In another potentially worrisome indicator, the prevalence of fevers across the city — which can offer a forewarning of Covid trends — has reached levels last seen at some of the worst points of the pandemic, according to data from internet-connected thermometers.
And anecdotal signs of spreading infection are evident across the region. On Broadway, the actors Matthew Broderick and Daniel Craig have recently tested positive, as have New Jersey’s governor and at least three members of the New York City Council.
“We may be done with the virus, but the virus isn’t done with us,” Brad Lander, the city’s comptroller, said after he tested positive last week.
The Omicron subvariant BA.2, which the Centers for Disease Control and Prevention now estimates makes up 84 percent of cases in the New York region, is even more contagious than its predecessor.
But so far it has not shown the same explosive speed as the earlier form of Omicron, which in late December and early January propelled cases in New York City past 40,000 per day. Instead, BA.2 is causing a slowly but steadily rising tide of illness. It has yet to produce a rise in hospitalizations, and deaths remain low.
As the subvariant spreads, city health officials expect the entire city to enter the medium risk category in the next two weeks, a threshold that Manhattan has already reached, they said Wednesday at a coronavirus briefing for Mayor Eric Adams.
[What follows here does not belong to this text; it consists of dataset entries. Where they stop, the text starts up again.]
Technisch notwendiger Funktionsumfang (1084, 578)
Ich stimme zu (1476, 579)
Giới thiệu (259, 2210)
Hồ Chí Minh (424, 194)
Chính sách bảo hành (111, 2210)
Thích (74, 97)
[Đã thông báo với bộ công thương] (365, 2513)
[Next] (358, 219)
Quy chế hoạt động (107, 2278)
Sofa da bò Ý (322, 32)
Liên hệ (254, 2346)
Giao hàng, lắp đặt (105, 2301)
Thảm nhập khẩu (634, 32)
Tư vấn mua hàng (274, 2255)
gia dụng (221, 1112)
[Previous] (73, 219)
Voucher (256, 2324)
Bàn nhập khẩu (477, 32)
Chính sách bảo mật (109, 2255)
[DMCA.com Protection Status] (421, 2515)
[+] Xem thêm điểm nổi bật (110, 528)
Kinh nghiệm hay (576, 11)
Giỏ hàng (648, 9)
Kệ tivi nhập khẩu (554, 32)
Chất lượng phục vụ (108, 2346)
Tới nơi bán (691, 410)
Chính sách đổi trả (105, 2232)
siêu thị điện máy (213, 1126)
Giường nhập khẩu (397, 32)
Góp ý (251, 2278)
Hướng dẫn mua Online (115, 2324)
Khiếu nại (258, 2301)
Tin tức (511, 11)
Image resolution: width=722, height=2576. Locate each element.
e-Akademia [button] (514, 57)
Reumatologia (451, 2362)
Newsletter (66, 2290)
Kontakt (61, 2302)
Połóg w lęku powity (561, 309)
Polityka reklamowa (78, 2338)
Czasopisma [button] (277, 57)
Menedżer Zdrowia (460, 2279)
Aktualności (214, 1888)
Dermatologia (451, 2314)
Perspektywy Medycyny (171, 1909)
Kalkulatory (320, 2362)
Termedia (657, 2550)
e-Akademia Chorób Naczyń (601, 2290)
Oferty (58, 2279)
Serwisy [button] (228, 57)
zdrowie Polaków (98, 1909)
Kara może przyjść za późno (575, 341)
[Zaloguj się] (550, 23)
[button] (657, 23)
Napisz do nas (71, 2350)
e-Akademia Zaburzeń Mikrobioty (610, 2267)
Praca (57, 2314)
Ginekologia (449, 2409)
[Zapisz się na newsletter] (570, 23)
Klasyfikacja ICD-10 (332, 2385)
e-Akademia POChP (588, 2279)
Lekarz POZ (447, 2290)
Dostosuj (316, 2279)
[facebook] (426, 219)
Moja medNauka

Officials are not expressing alarm, but they are preparing to increase the number of city-run testing sites from the 130 now operating, if necessary, and to distribute some six million free at-home tests.
Data shows that new infections have predominantly been among adults under 35, who are less likely to be hospitalized. If the subvariant spreads more widely among older people and in nursing homes, it could have more serious impact. Citywide, 83 percent of people 65 and older are fully vaccinated, and 56 percent have had one booster shot.
Dr. Wafaa El-Sadr, an epidemiology professor at Columbia University, predicted there would be an “uptick” in hospitalizations but not of the magnitude seen earlier this year when Omicron packed emergency rooms, stretched hospital staffs nearly to the breaking point and killed more than 4,000 people.
“I don’t think this is going to be like the prior Omicron surge,” she said.
Health experts point to several factors that make them think that there will be fewer hospitalizations this time.
For one, some 800,000 New Yorkers have received a booster shot since the Omicron wave’s peak, and more doses of antiviral pills are flowing into the city than before, though the most effective one — Paxlovid — would quickly be in short supply if cases rise precipitously.
Epidemiologists also note that in addition to high vaccination rates, millions of New Yorkers — by some estimates, over 40 percent of the city — were infected by Omicron and now are likely to have strong protection against BA.2.